Arve Hjalmar Holmen says that he wanted to find out what Chatgpt would say about him, but he was presented with a false claim that he was convicted of both murder and attempt to murder, and he took 21 years in a Norwegian prison. It is worrying that the ChatgPT output combines fictitious details with facts, including his hometown and the number and sex of his children.

Austrian group supporting Noyb he lodged a complaint With the Norwegian Datatilynet on behalf of Holmen, accusing OpenAI of violating the requirements for the privacy of the general regulation on the protection of European Union data (GDPR). He asks the company to be fined and ordered to remove the defamatory performance and improve its model to avoid similar errors.

“The GDPR is clear. Personal data must be accurate. And if this is not the case, users have the right to change it to reflect the truth,” says Joakim Söderberg, a data protection lawyer at Noyb. “Showing ChatGPT users a small reservation that chatbot can clearly make mistakes, it is not enough. You can not simply spread false information, and ultimately add a small reservation that everything you said, may simply not be true.”

Noyb and Holmen did not reveal in public when the initial chatgpt query arose – the details are contained in the official complaint, but edited for her public edition – But he claims that it was before chatgpt was updated to include internet search in its results. Introduce the same question now, and all the results refer to Noyba’s complaint.

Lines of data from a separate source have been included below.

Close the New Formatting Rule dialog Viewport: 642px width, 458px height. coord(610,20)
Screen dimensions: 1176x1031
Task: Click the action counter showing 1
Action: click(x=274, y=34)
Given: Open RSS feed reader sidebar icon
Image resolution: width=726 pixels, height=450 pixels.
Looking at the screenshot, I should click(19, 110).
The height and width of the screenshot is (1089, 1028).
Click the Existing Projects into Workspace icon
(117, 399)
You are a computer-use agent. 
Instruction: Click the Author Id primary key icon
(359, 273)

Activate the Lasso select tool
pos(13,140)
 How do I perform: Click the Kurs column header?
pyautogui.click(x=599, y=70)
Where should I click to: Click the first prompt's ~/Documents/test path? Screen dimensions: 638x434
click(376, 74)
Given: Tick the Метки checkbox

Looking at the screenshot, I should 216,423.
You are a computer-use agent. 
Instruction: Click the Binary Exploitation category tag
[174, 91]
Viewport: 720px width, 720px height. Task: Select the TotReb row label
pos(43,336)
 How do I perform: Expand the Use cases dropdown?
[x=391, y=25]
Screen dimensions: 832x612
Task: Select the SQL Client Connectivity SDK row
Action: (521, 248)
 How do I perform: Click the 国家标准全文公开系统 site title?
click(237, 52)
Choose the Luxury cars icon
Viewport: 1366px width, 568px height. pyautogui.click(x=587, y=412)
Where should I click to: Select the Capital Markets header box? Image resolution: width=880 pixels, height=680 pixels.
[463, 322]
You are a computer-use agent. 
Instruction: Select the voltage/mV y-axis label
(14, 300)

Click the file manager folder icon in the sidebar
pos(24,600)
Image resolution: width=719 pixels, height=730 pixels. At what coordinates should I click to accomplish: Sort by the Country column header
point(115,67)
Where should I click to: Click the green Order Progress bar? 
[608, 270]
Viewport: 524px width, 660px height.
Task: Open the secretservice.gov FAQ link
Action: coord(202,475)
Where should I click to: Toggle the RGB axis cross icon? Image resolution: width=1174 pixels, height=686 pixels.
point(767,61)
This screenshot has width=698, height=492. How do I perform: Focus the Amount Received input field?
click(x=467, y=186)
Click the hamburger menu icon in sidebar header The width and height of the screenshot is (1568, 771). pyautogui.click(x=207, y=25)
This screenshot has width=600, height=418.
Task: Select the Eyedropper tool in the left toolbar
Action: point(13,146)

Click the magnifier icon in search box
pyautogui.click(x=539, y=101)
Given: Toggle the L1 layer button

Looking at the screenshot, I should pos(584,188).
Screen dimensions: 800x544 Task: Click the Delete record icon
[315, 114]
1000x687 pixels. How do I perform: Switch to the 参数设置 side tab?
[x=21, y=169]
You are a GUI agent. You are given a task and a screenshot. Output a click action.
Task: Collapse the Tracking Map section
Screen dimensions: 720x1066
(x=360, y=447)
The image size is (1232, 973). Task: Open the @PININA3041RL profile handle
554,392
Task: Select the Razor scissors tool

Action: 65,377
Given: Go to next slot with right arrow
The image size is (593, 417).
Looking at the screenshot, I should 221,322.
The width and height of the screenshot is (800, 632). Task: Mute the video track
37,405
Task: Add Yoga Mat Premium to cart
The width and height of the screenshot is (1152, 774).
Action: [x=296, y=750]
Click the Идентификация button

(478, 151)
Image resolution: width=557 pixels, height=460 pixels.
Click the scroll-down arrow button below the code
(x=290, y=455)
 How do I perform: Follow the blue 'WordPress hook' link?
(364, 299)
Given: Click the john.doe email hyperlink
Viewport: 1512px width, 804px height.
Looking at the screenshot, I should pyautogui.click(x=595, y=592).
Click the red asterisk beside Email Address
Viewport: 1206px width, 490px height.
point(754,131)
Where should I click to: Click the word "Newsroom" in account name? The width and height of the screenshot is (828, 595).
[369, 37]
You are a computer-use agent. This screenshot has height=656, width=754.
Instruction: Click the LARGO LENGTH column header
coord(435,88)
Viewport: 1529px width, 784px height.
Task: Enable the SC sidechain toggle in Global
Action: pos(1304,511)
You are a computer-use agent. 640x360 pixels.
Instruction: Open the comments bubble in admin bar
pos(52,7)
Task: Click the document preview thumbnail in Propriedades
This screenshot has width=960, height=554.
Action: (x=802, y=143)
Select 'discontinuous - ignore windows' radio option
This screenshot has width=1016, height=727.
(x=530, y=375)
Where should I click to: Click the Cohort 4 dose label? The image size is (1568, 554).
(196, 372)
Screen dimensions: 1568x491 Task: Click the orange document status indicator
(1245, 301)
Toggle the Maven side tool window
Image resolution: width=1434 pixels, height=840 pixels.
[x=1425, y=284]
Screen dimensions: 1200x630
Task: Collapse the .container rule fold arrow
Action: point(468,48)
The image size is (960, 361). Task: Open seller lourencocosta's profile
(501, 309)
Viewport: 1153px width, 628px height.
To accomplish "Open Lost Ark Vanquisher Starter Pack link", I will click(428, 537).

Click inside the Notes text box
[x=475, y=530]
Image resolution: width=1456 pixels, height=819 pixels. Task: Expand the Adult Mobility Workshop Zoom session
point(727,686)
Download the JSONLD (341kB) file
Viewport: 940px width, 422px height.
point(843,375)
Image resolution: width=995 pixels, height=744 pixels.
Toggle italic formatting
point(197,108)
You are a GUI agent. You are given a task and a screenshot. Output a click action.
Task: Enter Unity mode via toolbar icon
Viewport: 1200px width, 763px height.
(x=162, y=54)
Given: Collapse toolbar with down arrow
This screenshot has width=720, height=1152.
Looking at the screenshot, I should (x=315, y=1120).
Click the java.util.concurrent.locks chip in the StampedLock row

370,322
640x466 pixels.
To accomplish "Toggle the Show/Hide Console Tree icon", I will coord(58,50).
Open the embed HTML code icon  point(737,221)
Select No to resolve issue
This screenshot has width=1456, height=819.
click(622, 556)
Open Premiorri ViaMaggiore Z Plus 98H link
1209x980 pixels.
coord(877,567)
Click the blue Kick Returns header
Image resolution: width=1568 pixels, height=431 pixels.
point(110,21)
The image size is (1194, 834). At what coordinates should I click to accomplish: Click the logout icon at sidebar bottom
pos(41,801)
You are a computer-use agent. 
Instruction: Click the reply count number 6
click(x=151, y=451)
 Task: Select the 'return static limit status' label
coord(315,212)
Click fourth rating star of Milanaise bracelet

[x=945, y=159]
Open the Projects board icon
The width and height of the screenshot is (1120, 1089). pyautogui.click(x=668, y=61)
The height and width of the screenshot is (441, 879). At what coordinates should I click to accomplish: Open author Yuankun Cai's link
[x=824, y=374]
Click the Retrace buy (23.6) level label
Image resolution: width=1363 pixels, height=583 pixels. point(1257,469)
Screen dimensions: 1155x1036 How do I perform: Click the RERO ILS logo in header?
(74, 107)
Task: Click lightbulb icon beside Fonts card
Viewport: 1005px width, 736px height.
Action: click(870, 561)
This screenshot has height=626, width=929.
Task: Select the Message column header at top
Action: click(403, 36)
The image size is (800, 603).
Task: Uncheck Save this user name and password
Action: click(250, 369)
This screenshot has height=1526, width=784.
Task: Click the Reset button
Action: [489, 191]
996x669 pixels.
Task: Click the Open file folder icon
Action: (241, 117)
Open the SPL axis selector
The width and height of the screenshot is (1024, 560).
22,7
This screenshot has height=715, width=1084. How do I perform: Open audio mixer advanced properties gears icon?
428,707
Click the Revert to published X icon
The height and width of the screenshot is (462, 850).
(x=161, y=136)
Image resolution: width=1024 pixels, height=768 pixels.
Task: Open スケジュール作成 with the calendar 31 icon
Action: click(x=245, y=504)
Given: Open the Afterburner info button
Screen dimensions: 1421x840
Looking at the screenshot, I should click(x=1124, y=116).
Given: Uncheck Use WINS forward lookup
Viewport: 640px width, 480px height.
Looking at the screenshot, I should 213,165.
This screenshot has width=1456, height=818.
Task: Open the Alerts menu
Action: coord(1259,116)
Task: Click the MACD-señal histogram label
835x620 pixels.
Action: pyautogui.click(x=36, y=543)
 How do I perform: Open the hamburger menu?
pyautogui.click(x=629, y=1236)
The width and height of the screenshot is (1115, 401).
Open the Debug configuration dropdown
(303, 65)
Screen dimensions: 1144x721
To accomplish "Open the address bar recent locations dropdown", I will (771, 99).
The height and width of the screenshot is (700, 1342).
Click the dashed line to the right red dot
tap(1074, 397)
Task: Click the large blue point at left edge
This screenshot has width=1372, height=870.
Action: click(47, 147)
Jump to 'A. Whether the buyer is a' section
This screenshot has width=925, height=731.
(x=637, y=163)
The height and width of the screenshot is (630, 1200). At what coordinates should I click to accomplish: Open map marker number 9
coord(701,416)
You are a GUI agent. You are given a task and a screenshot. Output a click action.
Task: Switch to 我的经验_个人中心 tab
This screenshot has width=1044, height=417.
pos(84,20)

This is the second official complaint of Noyba at chatgpt, although the first had lower rates: W April 2024 On behalf of the public character, whose date of birth was inaccurately reported by the AI ​​tool. At the time when it had a problem with the OpenAI claim that incorrect data could not be corrected, only blocked in relation to specific queries, which according to Noyb violates the requirement of the GDPR, so that faulty data is “immediately erased”.